* **TASK PROMPT**: In the entries below, spot each line with the word "heart" and copy it.

::: INPUT :::

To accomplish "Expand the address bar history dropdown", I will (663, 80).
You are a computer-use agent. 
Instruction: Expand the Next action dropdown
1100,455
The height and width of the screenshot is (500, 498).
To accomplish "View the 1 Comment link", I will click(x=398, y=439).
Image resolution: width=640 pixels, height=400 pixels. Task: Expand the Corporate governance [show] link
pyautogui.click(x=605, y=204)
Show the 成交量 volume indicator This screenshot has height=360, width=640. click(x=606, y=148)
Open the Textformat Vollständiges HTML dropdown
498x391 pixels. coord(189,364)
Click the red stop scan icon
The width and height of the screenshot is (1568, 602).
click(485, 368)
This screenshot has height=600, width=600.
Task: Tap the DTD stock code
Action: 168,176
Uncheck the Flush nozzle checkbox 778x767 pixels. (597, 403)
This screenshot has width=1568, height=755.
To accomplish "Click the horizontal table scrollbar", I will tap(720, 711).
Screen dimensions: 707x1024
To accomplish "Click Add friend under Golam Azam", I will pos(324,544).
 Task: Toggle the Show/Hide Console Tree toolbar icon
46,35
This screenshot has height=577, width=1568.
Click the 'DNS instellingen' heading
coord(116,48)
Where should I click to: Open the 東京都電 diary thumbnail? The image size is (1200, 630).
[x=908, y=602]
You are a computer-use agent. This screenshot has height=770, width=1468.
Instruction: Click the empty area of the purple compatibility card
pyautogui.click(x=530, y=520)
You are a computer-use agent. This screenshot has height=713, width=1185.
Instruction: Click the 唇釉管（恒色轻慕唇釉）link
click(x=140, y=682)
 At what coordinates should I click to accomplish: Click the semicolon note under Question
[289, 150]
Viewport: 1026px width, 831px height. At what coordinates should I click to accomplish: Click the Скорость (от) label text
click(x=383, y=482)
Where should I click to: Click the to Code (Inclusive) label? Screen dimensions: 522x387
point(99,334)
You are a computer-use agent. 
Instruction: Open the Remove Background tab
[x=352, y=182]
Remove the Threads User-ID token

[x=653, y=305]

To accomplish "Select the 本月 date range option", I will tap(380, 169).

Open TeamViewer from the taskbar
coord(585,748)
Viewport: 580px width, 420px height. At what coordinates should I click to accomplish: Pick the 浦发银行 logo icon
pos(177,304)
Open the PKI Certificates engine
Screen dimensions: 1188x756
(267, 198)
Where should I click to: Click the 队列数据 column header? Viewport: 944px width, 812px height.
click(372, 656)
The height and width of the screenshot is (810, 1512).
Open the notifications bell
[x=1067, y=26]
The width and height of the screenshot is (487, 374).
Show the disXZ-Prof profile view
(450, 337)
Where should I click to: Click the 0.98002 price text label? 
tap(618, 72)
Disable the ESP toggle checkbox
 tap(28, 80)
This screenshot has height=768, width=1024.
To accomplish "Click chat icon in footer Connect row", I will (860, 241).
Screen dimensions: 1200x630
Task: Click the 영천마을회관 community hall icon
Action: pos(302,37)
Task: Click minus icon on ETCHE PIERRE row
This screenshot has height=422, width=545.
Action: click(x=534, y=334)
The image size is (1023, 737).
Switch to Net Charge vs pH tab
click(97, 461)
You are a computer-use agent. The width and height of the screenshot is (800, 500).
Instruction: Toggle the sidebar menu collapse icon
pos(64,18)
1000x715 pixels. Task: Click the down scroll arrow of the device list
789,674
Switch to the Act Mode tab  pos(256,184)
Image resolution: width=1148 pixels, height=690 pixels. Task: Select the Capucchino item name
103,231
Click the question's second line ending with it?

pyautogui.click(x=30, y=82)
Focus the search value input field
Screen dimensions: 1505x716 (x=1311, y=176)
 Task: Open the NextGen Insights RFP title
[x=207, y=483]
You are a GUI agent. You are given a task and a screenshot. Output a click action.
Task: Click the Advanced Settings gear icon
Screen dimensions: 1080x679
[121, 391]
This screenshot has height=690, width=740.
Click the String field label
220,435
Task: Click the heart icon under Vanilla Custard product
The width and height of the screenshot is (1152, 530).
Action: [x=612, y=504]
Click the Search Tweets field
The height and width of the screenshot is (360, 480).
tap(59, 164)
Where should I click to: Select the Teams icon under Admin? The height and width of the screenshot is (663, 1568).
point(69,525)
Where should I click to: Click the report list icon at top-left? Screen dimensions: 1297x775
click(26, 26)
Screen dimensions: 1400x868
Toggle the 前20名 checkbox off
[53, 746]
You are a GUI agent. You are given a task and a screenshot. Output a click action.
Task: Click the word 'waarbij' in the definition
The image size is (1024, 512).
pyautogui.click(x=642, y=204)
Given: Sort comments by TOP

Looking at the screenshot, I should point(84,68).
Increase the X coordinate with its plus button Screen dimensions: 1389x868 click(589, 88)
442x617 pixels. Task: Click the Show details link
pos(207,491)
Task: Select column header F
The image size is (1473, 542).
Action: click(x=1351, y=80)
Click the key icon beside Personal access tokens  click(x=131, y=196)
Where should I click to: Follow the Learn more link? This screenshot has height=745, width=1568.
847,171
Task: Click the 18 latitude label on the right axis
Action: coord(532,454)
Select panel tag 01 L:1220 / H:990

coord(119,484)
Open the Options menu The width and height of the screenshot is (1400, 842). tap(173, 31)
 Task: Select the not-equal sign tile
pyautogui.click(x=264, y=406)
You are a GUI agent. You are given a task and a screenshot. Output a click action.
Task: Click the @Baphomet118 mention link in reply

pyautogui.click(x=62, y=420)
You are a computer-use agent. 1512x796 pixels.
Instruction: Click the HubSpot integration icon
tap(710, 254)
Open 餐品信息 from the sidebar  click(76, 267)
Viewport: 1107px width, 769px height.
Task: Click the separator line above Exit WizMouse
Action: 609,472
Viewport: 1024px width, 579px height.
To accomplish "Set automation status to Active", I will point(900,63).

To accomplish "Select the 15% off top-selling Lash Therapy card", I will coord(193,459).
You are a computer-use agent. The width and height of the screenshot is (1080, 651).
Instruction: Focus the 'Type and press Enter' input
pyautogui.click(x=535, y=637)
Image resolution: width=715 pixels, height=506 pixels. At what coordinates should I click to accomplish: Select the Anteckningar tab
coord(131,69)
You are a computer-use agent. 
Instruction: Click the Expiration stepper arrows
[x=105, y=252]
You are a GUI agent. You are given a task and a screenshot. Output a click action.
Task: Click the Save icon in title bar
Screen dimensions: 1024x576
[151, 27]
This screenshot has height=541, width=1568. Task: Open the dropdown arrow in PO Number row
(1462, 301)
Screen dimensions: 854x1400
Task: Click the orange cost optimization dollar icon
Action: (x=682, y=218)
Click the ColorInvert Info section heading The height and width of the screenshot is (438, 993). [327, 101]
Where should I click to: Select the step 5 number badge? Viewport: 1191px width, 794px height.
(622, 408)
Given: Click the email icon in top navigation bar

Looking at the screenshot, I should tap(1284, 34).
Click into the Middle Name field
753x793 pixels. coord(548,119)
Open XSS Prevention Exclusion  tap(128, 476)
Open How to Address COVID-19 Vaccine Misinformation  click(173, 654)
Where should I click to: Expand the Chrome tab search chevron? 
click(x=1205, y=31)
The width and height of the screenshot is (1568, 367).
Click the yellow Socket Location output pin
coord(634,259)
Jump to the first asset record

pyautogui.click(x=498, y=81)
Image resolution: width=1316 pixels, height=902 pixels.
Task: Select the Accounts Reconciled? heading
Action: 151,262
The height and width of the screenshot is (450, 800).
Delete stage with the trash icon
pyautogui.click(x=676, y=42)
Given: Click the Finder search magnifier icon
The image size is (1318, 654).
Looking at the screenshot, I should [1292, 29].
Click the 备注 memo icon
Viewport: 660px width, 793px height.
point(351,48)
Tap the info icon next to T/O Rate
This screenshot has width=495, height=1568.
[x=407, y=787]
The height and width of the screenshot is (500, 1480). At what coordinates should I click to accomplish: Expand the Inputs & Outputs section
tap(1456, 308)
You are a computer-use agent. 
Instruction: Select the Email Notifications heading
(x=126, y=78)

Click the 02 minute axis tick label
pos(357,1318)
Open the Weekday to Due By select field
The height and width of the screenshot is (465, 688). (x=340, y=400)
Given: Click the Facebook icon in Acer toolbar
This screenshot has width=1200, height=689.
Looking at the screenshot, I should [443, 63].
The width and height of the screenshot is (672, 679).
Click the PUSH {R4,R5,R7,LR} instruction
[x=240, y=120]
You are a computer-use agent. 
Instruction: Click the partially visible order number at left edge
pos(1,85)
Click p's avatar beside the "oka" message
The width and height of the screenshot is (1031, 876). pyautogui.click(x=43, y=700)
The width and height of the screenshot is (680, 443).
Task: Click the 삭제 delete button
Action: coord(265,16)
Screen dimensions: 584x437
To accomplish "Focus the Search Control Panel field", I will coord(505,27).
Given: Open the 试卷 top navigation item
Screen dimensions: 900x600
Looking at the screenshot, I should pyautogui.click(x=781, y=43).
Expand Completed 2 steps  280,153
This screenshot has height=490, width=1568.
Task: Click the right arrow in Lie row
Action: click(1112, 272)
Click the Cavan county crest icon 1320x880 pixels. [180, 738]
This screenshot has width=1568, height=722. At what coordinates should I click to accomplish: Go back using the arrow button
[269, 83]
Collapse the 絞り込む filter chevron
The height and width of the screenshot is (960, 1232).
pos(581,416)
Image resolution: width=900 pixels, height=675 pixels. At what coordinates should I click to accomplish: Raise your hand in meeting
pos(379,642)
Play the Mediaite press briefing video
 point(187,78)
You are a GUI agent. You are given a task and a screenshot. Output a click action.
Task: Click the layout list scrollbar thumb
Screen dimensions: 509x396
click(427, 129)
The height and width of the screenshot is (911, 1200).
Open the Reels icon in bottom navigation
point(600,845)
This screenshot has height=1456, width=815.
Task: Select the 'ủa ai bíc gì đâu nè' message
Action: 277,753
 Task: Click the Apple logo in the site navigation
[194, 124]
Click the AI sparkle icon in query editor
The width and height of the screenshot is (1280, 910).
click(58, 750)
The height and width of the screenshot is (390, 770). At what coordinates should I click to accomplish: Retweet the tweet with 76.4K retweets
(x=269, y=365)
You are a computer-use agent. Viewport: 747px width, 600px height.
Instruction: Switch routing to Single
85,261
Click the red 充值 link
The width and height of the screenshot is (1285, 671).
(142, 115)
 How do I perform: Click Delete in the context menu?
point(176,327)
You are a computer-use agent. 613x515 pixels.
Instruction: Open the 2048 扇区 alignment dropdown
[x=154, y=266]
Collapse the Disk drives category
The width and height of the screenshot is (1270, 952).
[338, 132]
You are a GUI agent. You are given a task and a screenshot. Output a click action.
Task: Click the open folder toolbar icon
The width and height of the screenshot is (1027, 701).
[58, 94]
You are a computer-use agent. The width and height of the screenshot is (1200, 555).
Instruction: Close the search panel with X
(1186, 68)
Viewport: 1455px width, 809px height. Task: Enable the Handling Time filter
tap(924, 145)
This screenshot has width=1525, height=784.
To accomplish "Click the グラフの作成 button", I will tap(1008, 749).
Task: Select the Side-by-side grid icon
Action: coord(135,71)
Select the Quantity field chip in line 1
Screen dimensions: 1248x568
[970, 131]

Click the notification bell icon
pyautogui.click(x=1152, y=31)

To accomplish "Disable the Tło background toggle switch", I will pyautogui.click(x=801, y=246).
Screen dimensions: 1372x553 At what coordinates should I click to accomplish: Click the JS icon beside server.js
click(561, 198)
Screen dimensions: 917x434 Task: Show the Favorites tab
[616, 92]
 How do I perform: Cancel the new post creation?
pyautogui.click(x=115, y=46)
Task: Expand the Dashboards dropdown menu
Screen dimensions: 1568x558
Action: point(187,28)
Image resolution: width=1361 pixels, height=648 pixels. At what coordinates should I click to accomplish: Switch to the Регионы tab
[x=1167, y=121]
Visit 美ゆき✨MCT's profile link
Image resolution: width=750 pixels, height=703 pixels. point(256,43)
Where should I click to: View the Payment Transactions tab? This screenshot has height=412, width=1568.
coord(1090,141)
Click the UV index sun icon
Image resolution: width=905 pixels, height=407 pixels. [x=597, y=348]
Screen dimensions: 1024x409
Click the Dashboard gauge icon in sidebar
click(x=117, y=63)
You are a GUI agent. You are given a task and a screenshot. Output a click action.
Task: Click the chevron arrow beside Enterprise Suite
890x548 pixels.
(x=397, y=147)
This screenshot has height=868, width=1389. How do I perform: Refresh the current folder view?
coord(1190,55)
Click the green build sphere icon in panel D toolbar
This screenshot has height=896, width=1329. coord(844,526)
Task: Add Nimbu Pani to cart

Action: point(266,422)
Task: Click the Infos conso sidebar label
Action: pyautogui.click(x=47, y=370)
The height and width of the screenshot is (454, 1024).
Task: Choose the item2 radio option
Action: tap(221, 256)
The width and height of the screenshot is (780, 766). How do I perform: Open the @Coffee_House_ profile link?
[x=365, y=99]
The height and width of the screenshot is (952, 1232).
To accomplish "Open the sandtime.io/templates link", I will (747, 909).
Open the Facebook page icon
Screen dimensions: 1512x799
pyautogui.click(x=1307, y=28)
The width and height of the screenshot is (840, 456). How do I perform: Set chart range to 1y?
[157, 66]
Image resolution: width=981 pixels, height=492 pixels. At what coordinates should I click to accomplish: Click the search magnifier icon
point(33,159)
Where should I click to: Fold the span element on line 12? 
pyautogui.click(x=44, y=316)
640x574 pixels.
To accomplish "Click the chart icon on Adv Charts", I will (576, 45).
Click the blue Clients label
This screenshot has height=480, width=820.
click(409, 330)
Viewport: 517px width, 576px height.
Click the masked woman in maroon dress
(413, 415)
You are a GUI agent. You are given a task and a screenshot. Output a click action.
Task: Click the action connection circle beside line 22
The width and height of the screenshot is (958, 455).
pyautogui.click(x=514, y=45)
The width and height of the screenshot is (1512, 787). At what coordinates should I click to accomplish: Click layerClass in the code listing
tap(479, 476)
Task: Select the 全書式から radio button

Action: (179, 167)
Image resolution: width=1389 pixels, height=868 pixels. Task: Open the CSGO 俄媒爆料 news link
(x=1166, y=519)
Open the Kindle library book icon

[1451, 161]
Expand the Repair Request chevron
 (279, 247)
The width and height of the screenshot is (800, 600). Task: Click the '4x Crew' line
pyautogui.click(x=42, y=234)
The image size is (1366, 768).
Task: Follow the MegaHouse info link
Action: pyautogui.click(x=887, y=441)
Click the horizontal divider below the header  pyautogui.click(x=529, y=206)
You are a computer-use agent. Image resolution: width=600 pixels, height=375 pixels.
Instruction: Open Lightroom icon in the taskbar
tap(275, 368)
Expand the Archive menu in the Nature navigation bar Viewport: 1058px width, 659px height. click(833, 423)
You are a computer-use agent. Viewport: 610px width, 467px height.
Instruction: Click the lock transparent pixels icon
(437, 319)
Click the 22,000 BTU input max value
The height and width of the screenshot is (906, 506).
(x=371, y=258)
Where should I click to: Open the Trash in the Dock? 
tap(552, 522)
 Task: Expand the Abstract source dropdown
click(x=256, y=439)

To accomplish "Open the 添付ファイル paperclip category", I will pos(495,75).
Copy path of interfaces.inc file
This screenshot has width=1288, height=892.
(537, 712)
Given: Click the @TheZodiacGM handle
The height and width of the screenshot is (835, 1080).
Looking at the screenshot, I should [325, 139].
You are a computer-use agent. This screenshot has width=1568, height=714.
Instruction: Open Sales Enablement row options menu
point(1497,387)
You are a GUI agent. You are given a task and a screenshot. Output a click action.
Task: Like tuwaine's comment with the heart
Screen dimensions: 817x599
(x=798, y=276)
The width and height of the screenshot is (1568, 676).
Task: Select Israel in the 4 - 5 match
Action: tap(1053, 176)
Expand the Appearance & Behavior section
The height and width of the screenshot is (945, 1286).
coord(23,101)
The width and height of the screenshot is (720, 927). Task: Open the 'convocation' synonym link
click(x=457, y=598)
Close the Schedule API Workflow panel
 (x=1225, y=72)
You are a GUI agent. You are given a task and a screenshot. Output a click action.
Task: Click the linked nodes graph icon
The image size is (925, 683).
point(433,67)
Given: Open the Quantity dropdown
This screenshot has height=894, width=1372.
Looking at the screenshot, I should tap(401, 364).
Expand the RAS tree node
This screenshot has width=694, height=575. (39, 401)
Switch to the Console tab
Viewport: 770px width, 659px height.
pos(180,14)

:::

* **WORKED SOLUTION**:
Task: Click the heart icon under Vanilla Custard product
Task: Like tuwaine's comment with the heart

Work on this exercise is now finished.